What are the lines, copied exactly, from the one containing "The width and" through the final line of the material? Leave the pictures out.

****************

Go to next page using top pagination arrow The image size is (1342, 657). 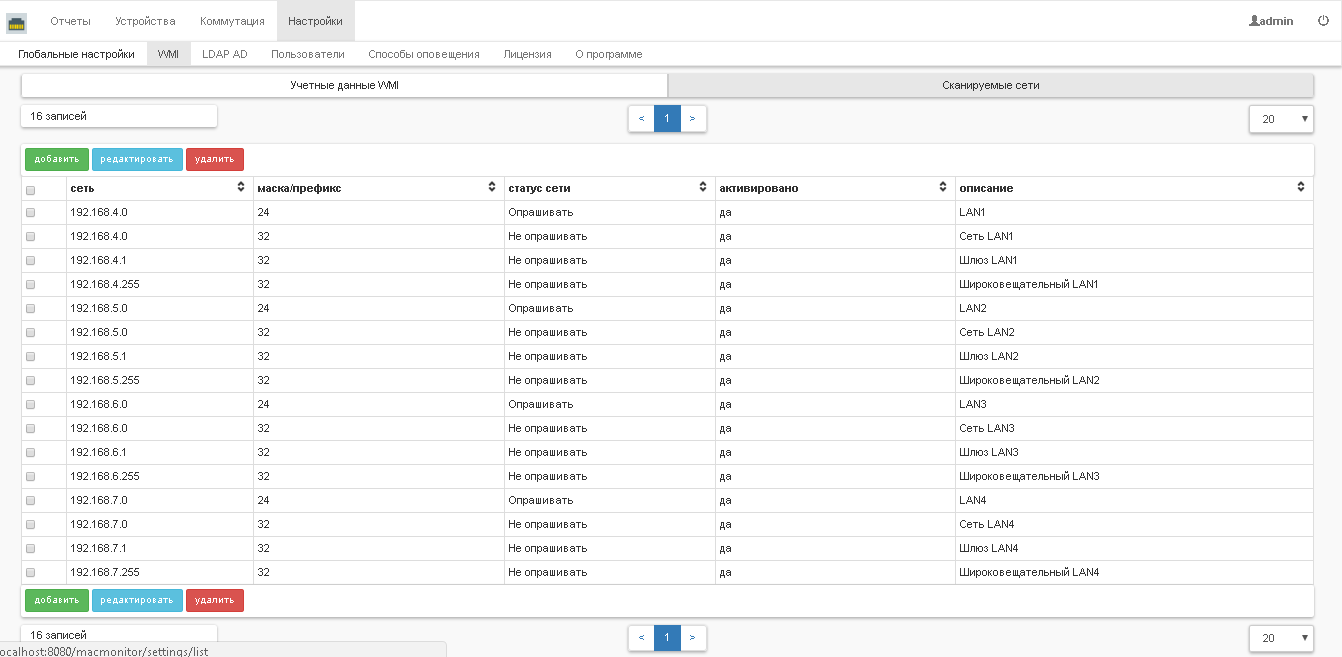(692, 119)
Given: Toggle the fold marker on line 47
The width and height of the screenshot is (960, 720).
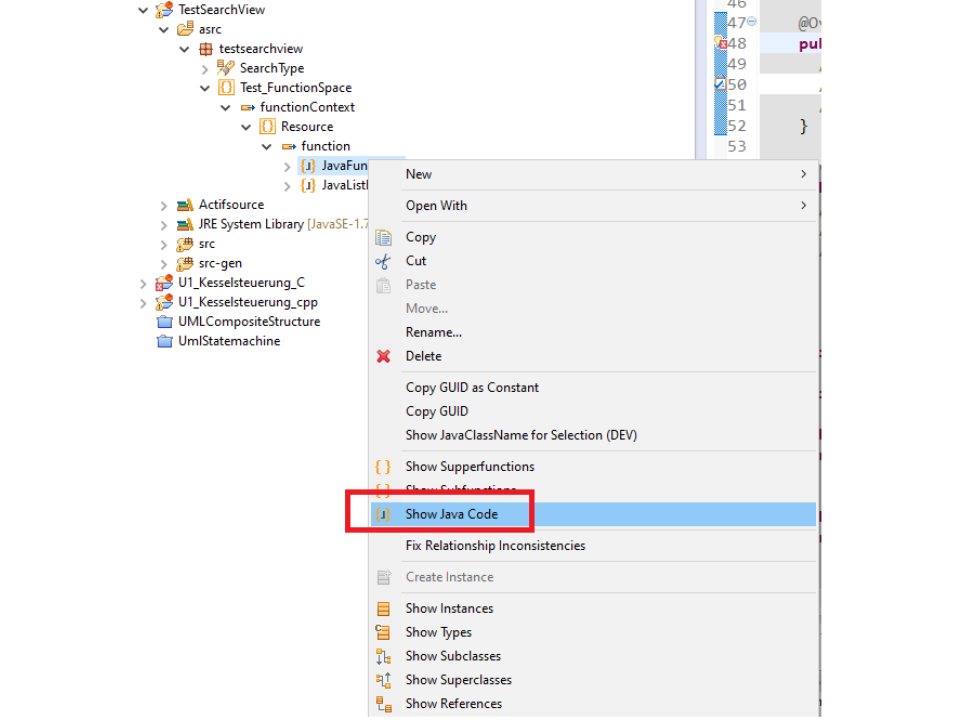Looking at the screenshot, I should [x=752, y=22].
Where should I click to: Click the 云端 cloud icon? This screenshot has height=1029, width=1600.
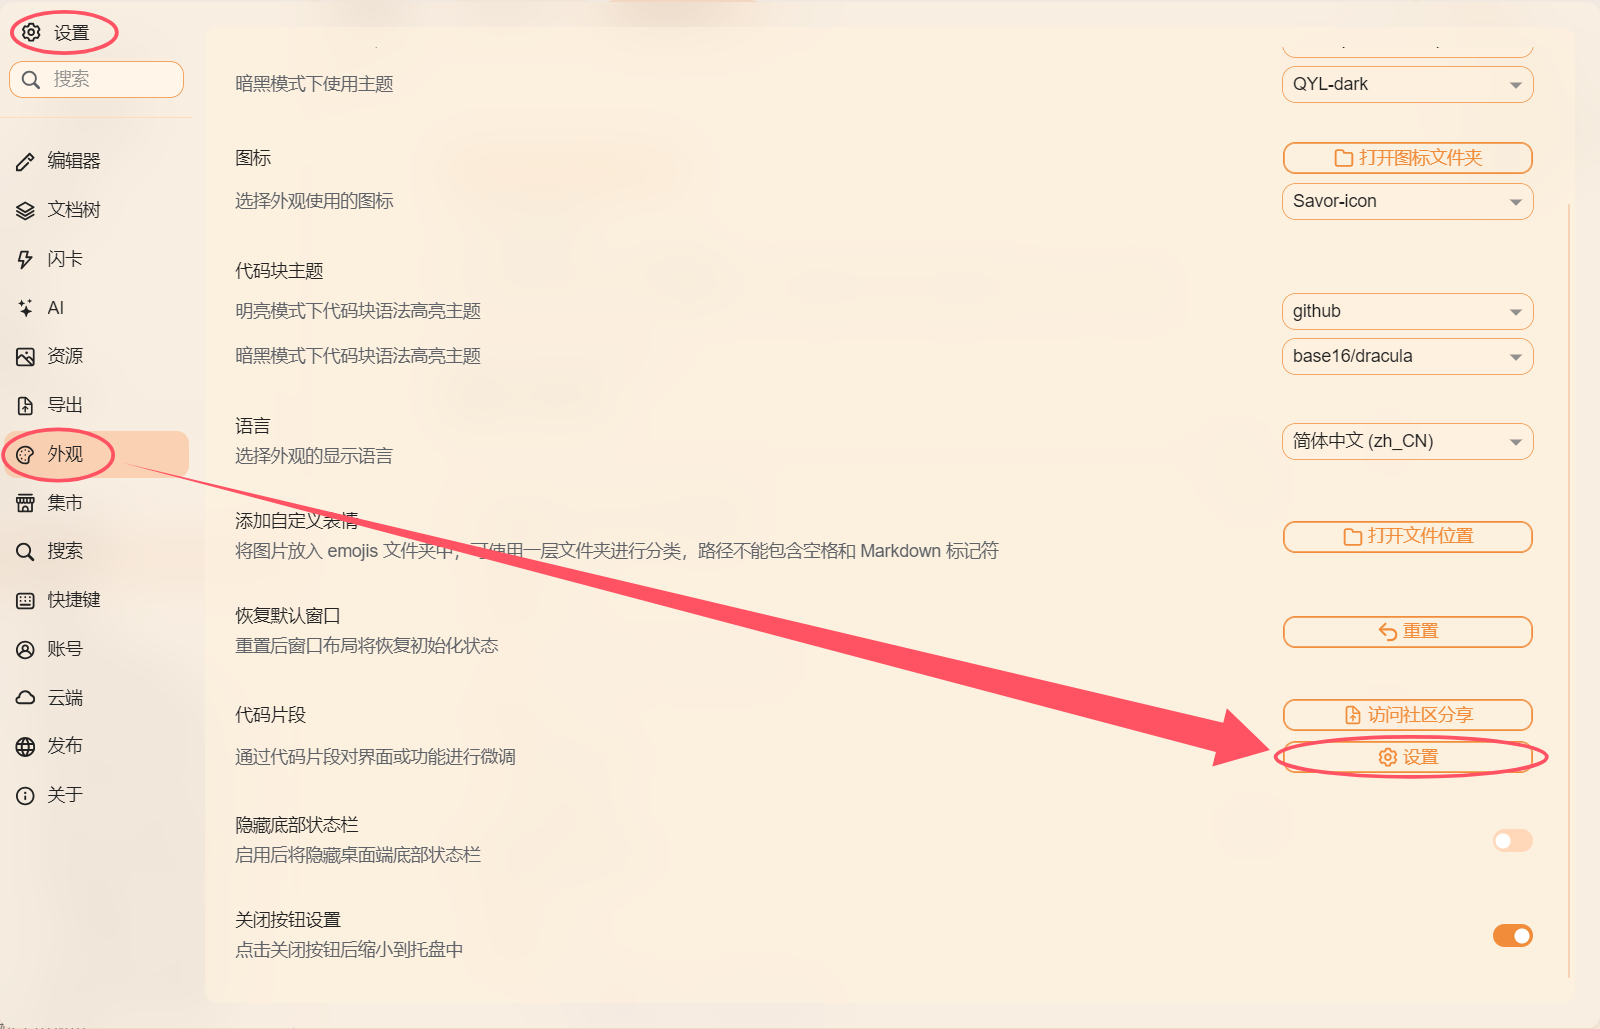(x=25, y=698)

****************

SOLUTION TO THIS EXERCISE
The width and height of the screenshot is (960, 720).
Looking at the screenshot, I should [x=752, y=22].
Where should I click to: Click the 云端 cloud icon? This screenshot has height=1029, width=1600.
(x=25, y=698)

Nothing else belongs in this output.